2009–10 UCI Track Cycling World Cup Classics

Details
- Dates: 30 October 2009 – 24 January 2010
- Location: United Kingdom, Australia, Colombia and China
- Races: 4

= 2009–10 UCI Track Cycling World Cup Classics =

International track cycling competition

The 2009–10 UCI Track Cycling World Cup Classics is a multi race tournament over a season of track cycling. The season ran from 30 October 2009 to 24 January 2010. The World Cup was organised by the Union Cycliste Internationale.

The World Cup kicked off in Manchester, Great Britain, then moved to Melbourne, Australia, from 19 to 21 November.

• DATA:
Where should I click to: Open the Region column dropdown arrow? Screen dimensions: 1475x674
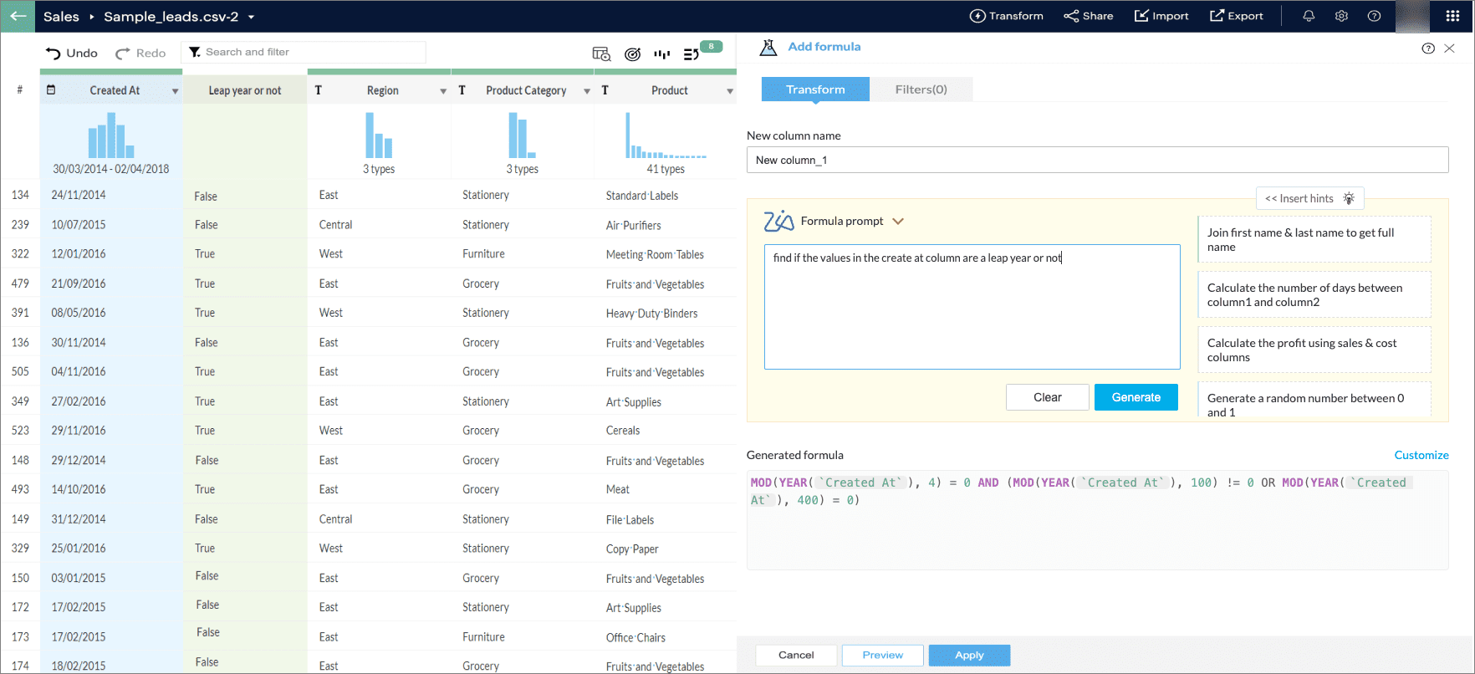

• OBJECTIVE: Rewrite everything in the track cycling World Cup text from "The 2009–10 UCI" down to "Union Cycliste Internationale.", putting "International Cycling Union" in place of "Union Cycliste Internationale". The material plays no part in this work.

• WRITTEN REPLY:
The 2009–10 UCI Track Cycling World Cup Classics is a multi race tournament over a season of track cycling. The season ran from 30 October 2009 to 24 January 2010. The World Cup was organised by the International Cycling Union.